2. L'environnement comme troisième éducateur
Le premier éducateur est la famille, le deuxième est l'enseignant, le troisième est l'environnement. L'organisation de l'espace devient pédagogique. Les ateliers Reggio sont conçus avec :
- Beaucoup de lumière naturelle, miroirs, transparence (les enfants se voient travailler)
- Matériel ouvert classé visuellement (bocaux transparents)
- Tables à hauteur d'enfant, mobilier léger réorganisable
- Un « atelier » (atelier d'arts) dans chaque école avec un « atelierista » (artiste résident)
- Des plantes, des éléments naturels, des œuvres d'enfants exposées dignement
3. Le projet émergent (« progettazione »)
L'enseignant n'arrive pas avec un programme. Il observe l'enfant, écoute ses questions, documente, et construit un projet à partir de ses intérêts réels. Ces projets durent parfois des mois (« la lumière », « les ombres », « la pluie »). La documentation pédagogique — photos, citations d'enfants, traces — devient un outil professionnel central pour les parents.
L'atelier et l'atelierista
Chaque école Reggio dispose d'un atelier animé par un atelierista, artiste de formation (peintre, designer, architecte). Sa mission : accompagner les enfants dans l'exploration des langages visuels et tactiles, pas leur apprendre à dessiner. C'est un partenaire de recherche.
En France, cette figure n'existe pas dans l'Éducation nationale. Quelques crèches privées et écoles alternatives la pratiquent. Plusieurs villes (Bordeaux, Nantes) ont expérimenté des résidences d'artistes en crèche inspirées de ce modèle.
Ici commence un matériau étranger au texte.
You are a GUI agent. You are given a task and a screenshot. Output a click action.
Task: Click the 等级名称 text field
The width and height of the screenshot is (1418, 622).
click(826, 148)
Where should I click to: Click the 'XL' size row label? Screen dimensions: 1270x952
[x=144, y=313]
Adapter Reggio en France : ce qui marche, ce qui coince
L'adaptation à l'école française se heurte à plusieurs obstacles : programmes lourds dès la maternelle, formation initiale des enseignants peu compatible, ratio adulte/enfant moins favorable qu'à Reggio (où il est typiquement de 1 pour 12-15 en maternelle).
Ce qui s'adapte bien :
- Aménagement de l'espace (réorganisation, matériel ouvert)
- Documentation pédagogique (cahier de l'enfant avec photos et citations)
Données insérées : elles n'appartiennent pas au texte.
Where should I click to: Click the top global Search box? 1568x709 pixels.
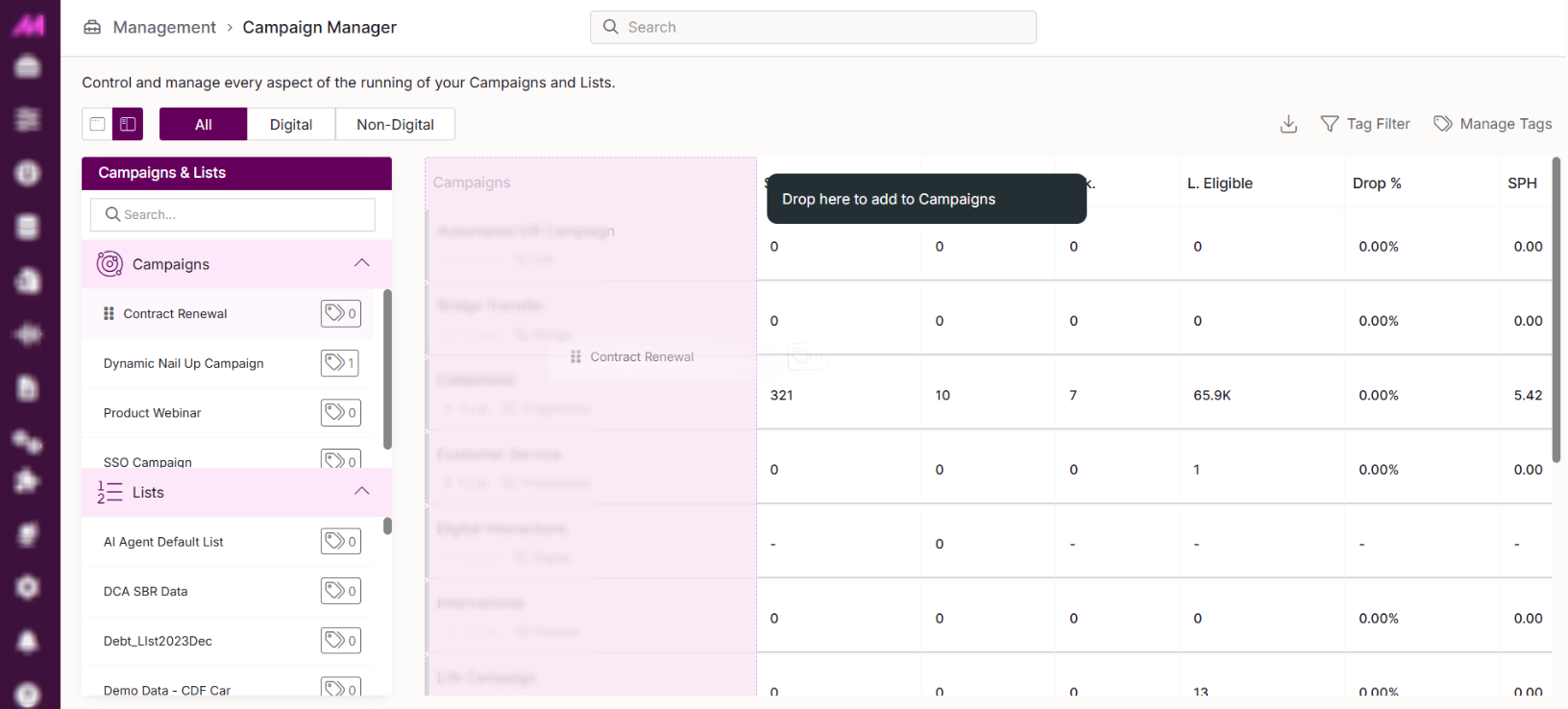pos(813,27)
- Projets longs en complément du programme
- Plus de matériaux naturels, moins de fiches photocopiées
Ce qui résiste : l'inversion radicale du rapport enseignant/programme. Vous ne pouvez pas, en CP, dire « cette année on travaille la lumière ». Vous devez introduire la lecture-écriture.
Ressources francophones
Le site officiel reggiochildren.it propose ressources et formations. En France, l'association Reggio en France (reggio-en-france.fr) organise visites d'études et formations courtes. Lectures incontournables : Loris Malaguzzi, Les cent langages des enfants (Éditions du Croquant) ; Carla Rinaldi, In dialogo con Reggio Emilia (traduit en français aux éditions Érès).
Inspirations à la maison
Même sans école Reggio, voici trois pratiques accessibles :
- Documenter : tenir un carnet avec photos, citations et traces de productions de votre enfant, sans jugement. Le relire ensemble.
- Aménager pour l'autonomie : matériel visible, accessible, classé.
- Suivre un intérêt longtemps : si votre enfant s'intéresse aux insectes, plongez-y trois mois (livres, observations, dessins, sorties, modelage). Vous serez surprise de la profondeur atteinte.
Reggio Emilia n'est pas une méthode applicable, c'est une posture. Une posture qui consiste à croire que l'enfant a quelque chose à dire — et à organiser l'espace, le temps et le regard adulte pour qu'il puisse le dire.